*THE PROBLEM*
Copy the lines from the beginning through the line holding "pos(402,157)", inclusive, switching "stack frame" to "call frame" and leaving out the pictures.

## BEGIN MATERIAL

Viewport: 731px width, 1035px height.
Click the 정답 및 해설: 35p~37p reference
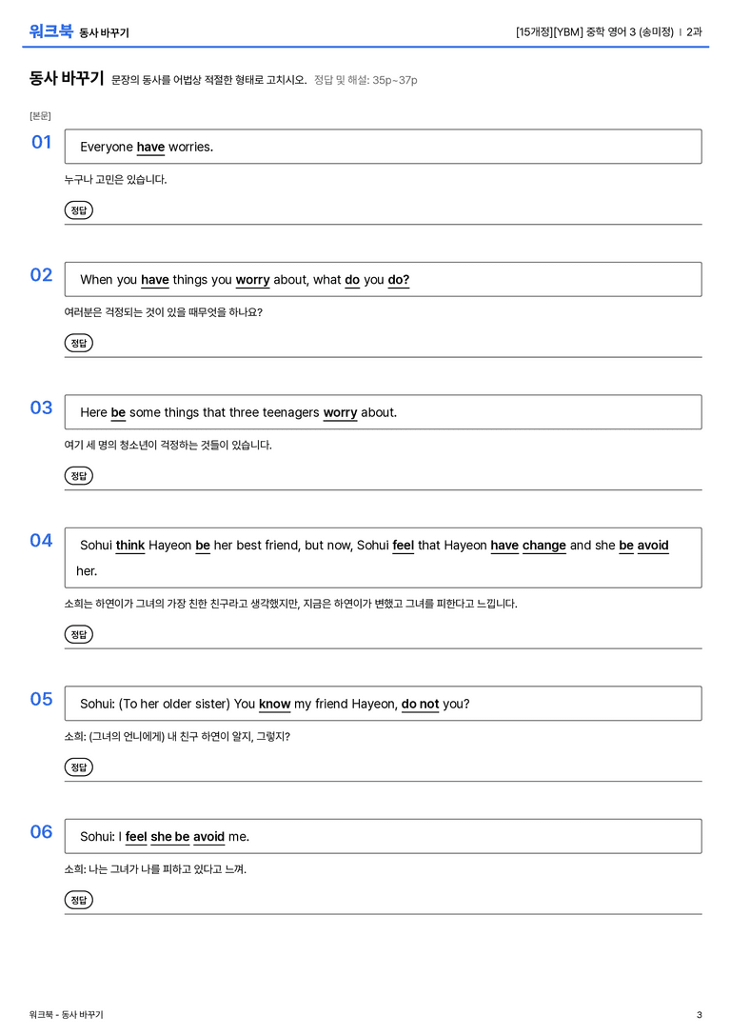366,80
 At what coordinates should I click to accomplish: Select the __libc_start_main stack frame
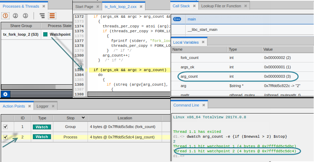[x=202, y=29]
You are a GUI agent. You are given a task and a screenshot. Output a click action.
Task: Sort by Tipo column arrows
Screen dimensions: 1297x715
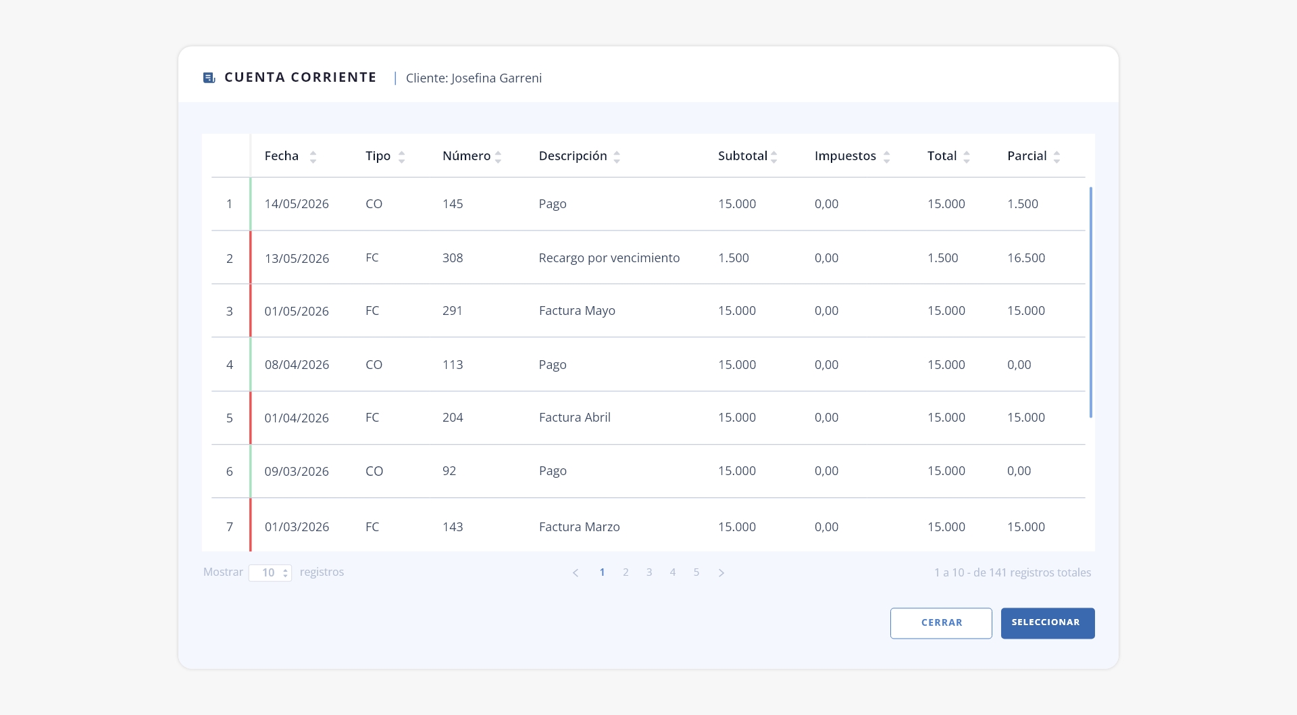pos(402,157)
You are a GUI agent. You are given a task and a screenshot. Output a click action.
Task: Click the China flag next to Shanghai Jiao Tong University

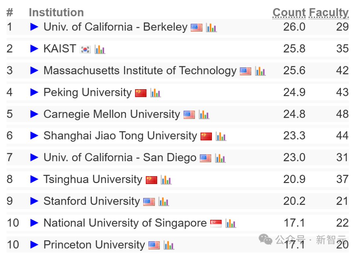[x=206, y=136]
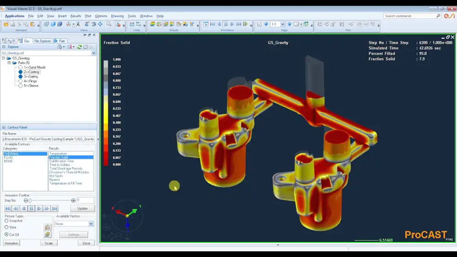Select the shaded solid view icon
This screenshot has width=457, height=257.
pos(53,25)
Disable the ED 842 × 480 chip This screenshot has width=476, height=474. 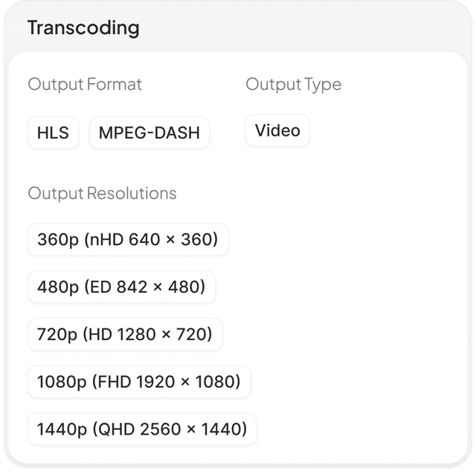[x=121, y=287]
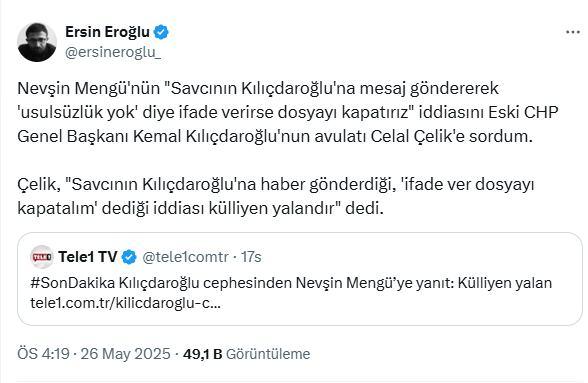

## END MATERIAL

*RESPONSE BELOW*
Viewport: 731px width, 1035px height.
Click the 정답 및 해설: 35p~37p reference
366,80
 At what coordinates should I click to accomplish: Select the __libc_start_main call frame
[x=202, y=29]
You are a GUI agent. You are given a task and a screenshot. Output a click action.
Task: Sort by Tipo column arrows
Screen dimensions: 1297x715
pos(402,157)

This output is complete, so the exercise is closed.